We could add other points here, like the fact that the entire Christian tradition has assumed a particular anthropology, which includes a particular sexual ethic, for the first two thousand years of its history. But I think these four points summarize the methodological problems with the “NiE” sentiment, even if we could say more about particular doctrinal issues and how to argue for the properly Christian position on them.

 

4 thoughts on “Is Nicaea Enough?

  1. As a capital-O Orthodox Christian, I appreciate your identification of the purpose of the Creeds in point 3. We call the Nicene Creed “the Symbol of Faith,” but it absolutely isn’t comprehensive.

  2. Helpful. I am reminded of a line in from a practical theology class. “In a world where I can’t care for everyone, our defense mechanism is to care for no one.” Increasingly, as doctrinal devolution continues in the anti-intellectual west, the church is moving in the direction of not caring about theology AT ALL. Clearly, that is a path of suicide. We must address in every generation the theological wall that is most under attack lest we lose the whole structure of biblical truth.

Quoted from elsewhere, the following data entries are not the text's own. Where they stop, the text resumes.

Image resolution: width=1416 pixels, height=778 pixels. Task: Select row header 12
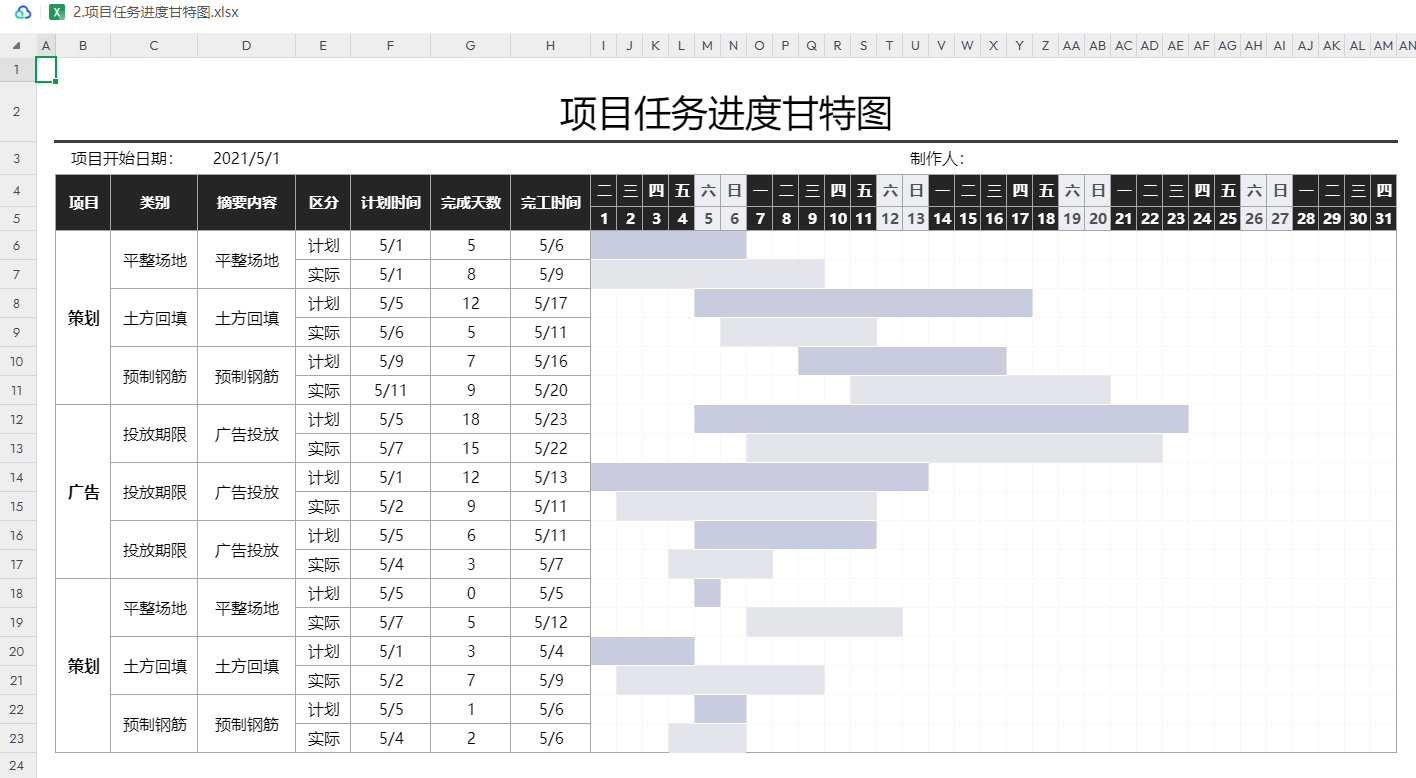pyautogui.click(x=17, y=419)
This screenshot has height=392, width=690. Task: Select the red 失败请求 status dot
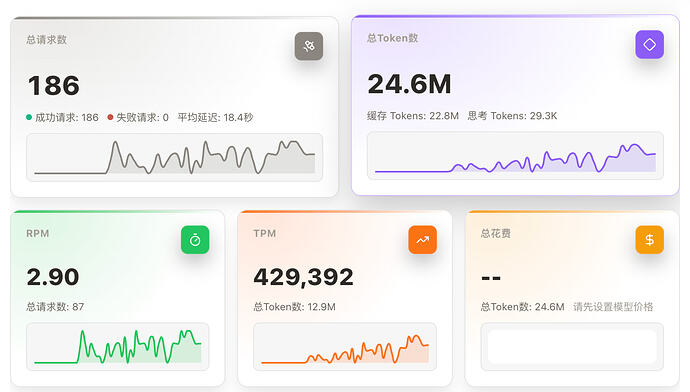point(110,117)
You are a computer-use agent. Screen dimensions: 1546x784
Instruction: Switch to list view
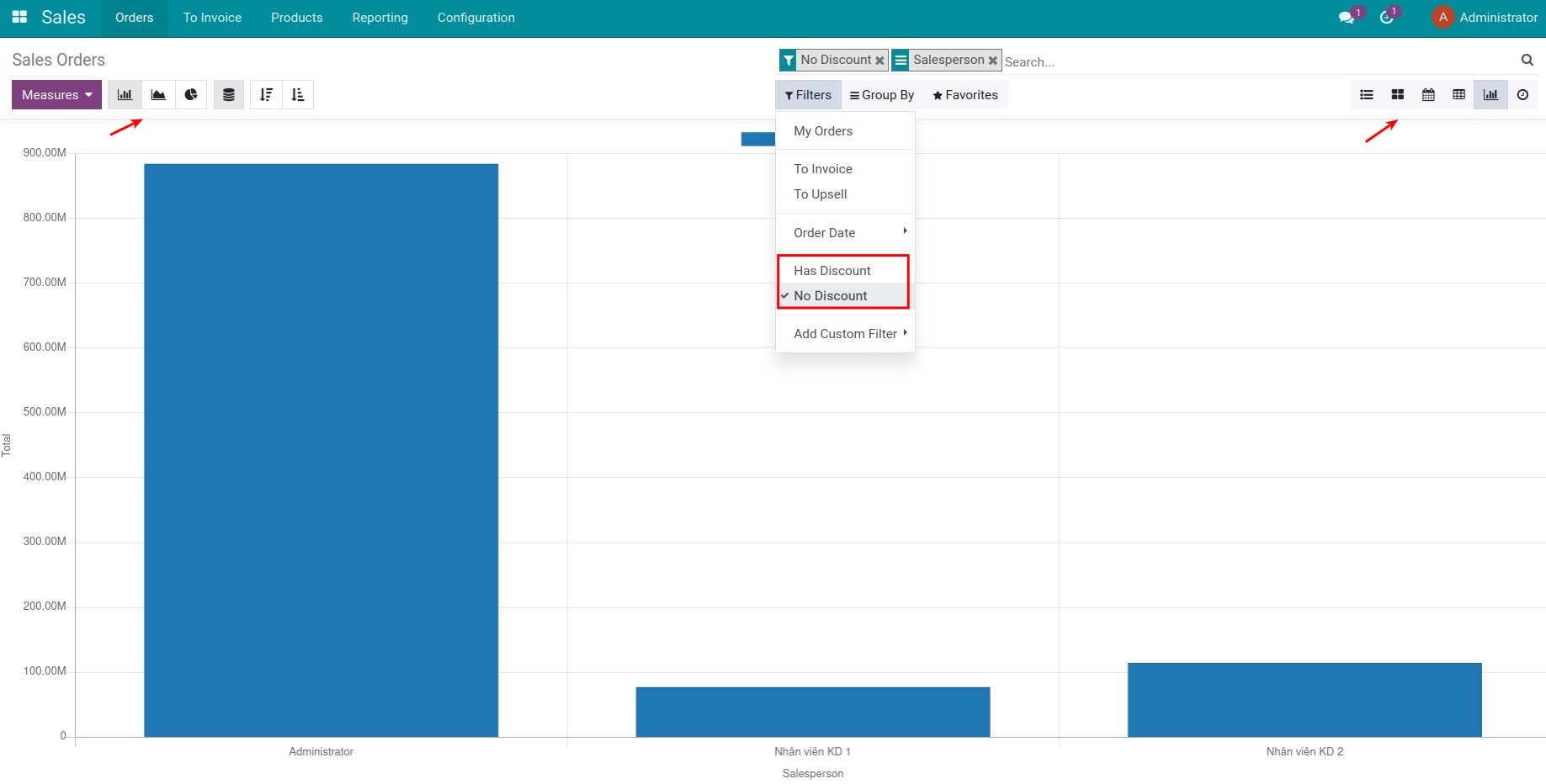pyautogui.click(x=1367, y=95)
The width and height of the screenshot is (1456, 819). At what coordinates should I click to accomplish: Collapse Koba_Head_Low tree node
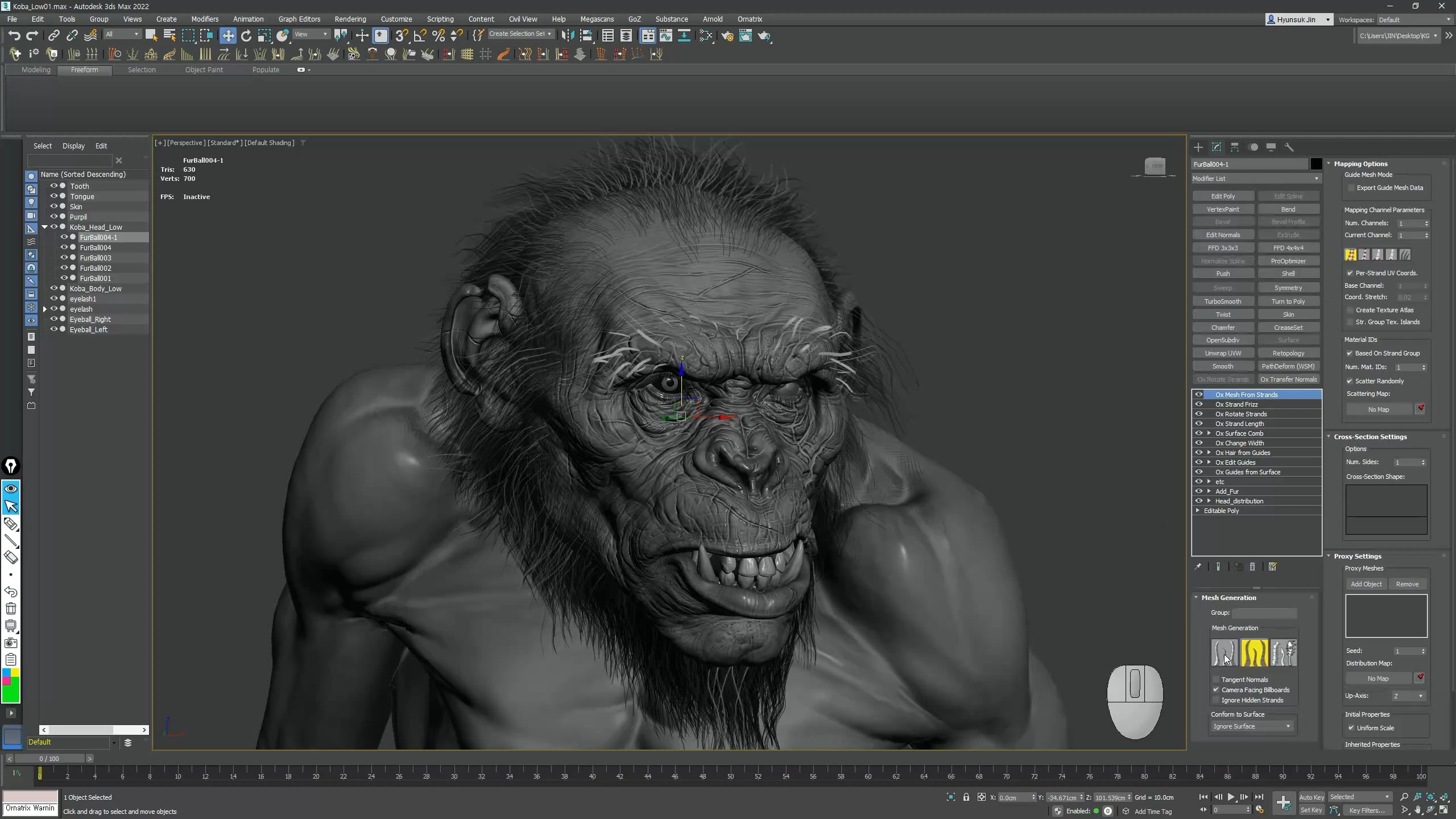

  3. One question, having not read all the patristic creeds and confessions, do any of the creeds or councils address inerrancy, sufficiency and inspiration of the Scriptures?

    If so, departing from what God laid out in His Word would clearly be shown to be outside orthodoxy by the creeds are enough philosophy.

  4. I’m curious about how this particular point of view coheres with Paul’s affirmations in Romans 10 (public confession that Jesus is Lord and belief in his bodily Resurrection) about salvation and his pastoral exhortations against judgment and despising in Romans 14 and 15 when it comes to theological differences within the church.

    Love the emphasis on orthodoxy!!